### [TEXT SEGMENT]
#####

Hey all,
I'd like to suggest adding Common Table Expression (CTE) query generation as a feature to
Django.
I've been working on a project that required manipulation of many records at once, and as with many ORMs found that this wasn't an ideal use-case in Django. As the rest of our code base and related projects are in Django, there was a strong preference to find a way to do it and keep to the same model-is-the-truth design.
I first did this by writing some hackish functions using raw querysets and generating my own CTE based queries, but it lacked ideal flexibility and maintainability. So I've now written some modifications into my Django to do this in a more Django-esque way and think that this functionality would be beneficial within the project itself, but am unsure exactly where to start the conversation about that.
Why generate CTE based queries from querysets?
By allowing querysets to be attached to each other, and setting
appropriate WHERE clauses, arbitrary and nested SQL queries can be
generated. Where the results of the queries are only necessary for
the execution of following queries this saves a very substantial
amount of time and database work. Once these features exist, other
functionality can also transparently use these to generate more
efficient queries (such as large IN clauses).
This allows several powerful use cases I think Django would benefit from:
Large 'IN' clauses, can be implemented as CTEs reducing expensive lookups to a single CTE INNER JOIN. For sets of thousands to match from tables of millions of records this can be a very substantial gain.
Composite 'IN' conditions, where multiple fields must match and you're matching against a large set of condition rows. In my usage this was "where the md5/sha hashes match one of the million md5/sha tuples in my match set". This is simply a CTE JOIN with two clauses in the WHERE.
Nested data creation, where the parent doesn't yet exist. Django doesn't currently do this as the primary keys are needed, and this makes normalised data structures unappealing. Using INSERTs as CTEs that supply those keys to following statements means that entire nested data structures of new information can be recreated in the database at once, efficiently and atomically.

#####

### [DATA SECTION]
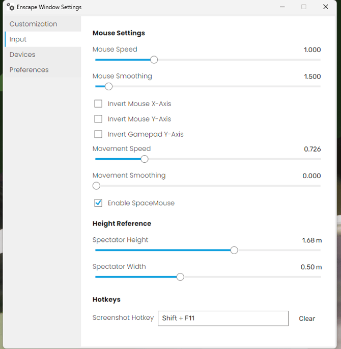Viewport: 341px width, 349px height.
Task: Select the Input tab
Action: click(x=18, y=39)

#####

### [TO DO]
- a) In the Django CTE post, what did the author first write to generate CTE-based queries?
- b) Extract from the Django CTE post the part that opens with the words containing "By allowing querysets" and closes with "very substantial gain.".
- c) Decide whether each statement agrees with the Django CTE post, answering yes or no and quoting the deciding words: (i) In the author's composite 'IN' usage, hashes were matched against a million md5/sha tuples. (ii) Django currently handles nested data creation when the parent doesn't yet exist. (iii) Implementing large 'IN' clauses as CTEs reduces expensive lookups to a single CTE INNER JOIN.
Work from the Django CTE post alone, not from the material.

### [SOLVED PROBLEMS]
- a) Hackish functions using raw querysets.

- b)
By allowing querysets to be attached to each other, and setting
appropriate WHERE clauses, arbitrary and nested SQL queries can be
generated. Where the results of the queries are only necessary for
the execution of following queries this saves a very substantial
amount of time and database work. Once these features exist, other
functionality can also transparently use these to generate more
efficient queries (such as large IN clauses).
This allows several powerful use cases I think Django would benefit from:
Large 'IN' clauses, can be implemented as CTEs reducing expensive lookups to a single CTE INNER JOIN. For sets of thousands to match from tables of millions of records this can be a very substantial gain.

- c)
(i) Yes: "where the md5/sha hashes match one of the million md5/sha tuples in my match set"
(ii) No: "Django doesn't currently do this as the primary keys are needed"
(iii) Yes: "Large 'IN' clauses, can be implemented as CTEs reducing expensive lookups to a single CTE INNER JOIN"